Meteo: caldo di Marzo, temperature impazzite
• Un assaggio di primavera già a febbraio?
• Attenzione allo Stratwarming!
L’ inverno sta trascorrendo senza particolari episodi di freddo intenso o nevicate abbondanti. Solo qualche incursione di aria artica ha portato un po’ di neve su montagne e colline, specialmente al Centro-Sud , ma senza discese significative fino in pianura. Anzi, negli ultimi quindici giorni il meteo ha assunto caratteristiche più tipicamente autunnali , proprio nel periodo in cui statisticamente sarebbero più probabili ondate di gelo e nevicate diffuse sull’Italia.
Anche il mese di febbraio sembra destinato a proseguire sulla stessa linea, con solo qualche veloce impulso freddo , che potrebbe manifestarsi tra la fine della prima e la seconda decade del mese. Tuttavia, non vi sono certezze su possibili nevicate fino in pianura. Al contrario, le frequenti perturbazioni di origine atlantica potrebbero risultare benefiche per le montagne, portando un po’ di neve tanto necessaria e contribuendo a riequilibrare il deficit idrico.

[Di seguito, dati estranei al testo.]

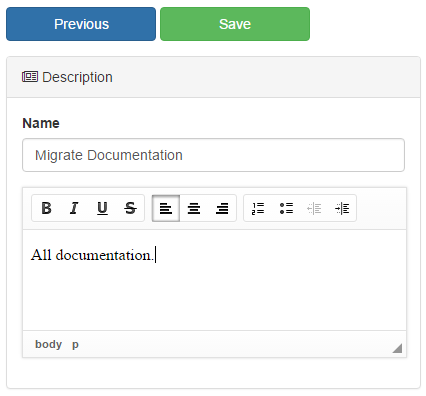
Task: Center align the paragraph
Action: tap(194, 208)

Un assaggio di primavera già a febbraio?
Come se non bastasse, entro la fine di febbraio potremmo assistere a un precoce rialzo delle temperature , con condizioni meteo più simili alla primavera che all’inverno. L’afflusso di numerose perturbazioni atlantiche , interessando l’ Europa centro-occidentale e il Nord Italia , favorirebbe un richiamo di venti miti di scirocco e libeccio sul Sud e sulle Isole Maggiori . Questo comporterebbe un deciso aumento della colonnina di mercurio , con valori superiori ai 20°C su più aree del Meridione.
Ma la vera svolta potrebbe arrivare nel mese di marzo . Questo periodo, che segna ufficialmente l’inizio della primavera meteorologica , dovrebbe ancora mantenere caratteristiche parzialmente invernali . Tuttavia, potremmo trovarci di fronte a un evento anomalo: un primo, eclatante anticipo di estate .

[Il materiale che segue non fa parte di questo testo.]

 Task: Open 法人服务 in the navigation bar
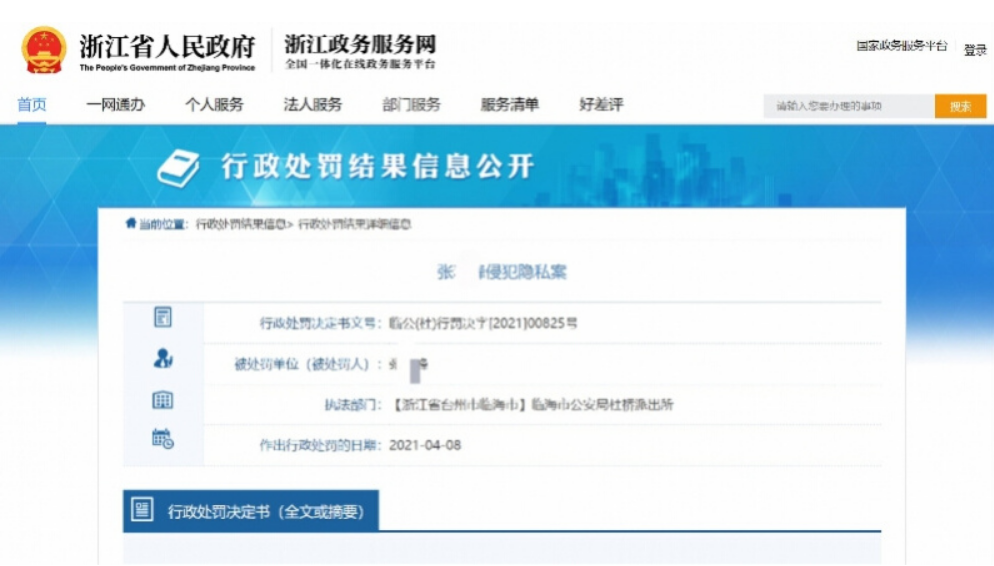click(x=312, y=105)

Attenzione allo Stratwarming!
Nel corso della seconda metà di febbraio , è previsto un intenso episodio di stratwarming , ovvero un riscaldamento stratosferico molto marcato. Questo fenomeno porterà le temperature della stratosfera a valori ben superiori alle medie stagionali, con potenziali ripercussioni anche sugli strati più bassi dell’atmosfera. L’impatto potrebbe essere significativo per l’ emisfero boreale , generando forti anomalie nella circolazione atmosferica.
Un quadro di questo tipo potrebbe innescare condizioni di maltempo intenso su buona parte dell’ Europa occidentale e dell’ Atlantico orientale . Di conseguenza, si verificherebbe un richiamo di aria calda nordafricana , che investirebbe in particolare il Sud Italia e le Isole Maggiori . In queste zone, le temperature potrebbero facilmente superare i 25°C , con punte prossime ai 30°C .
Se questi scenari si concretizzassero, ci troveremmo di fronte a condizioni meteo estreme per il periodo. Tuttavia, negli ultimi anni, episodi di caldo anomalo precoce stanno diventando sempre più frequenti, con nuovi record che vengono infranti non solo in Italia , ma in tutto il mondo.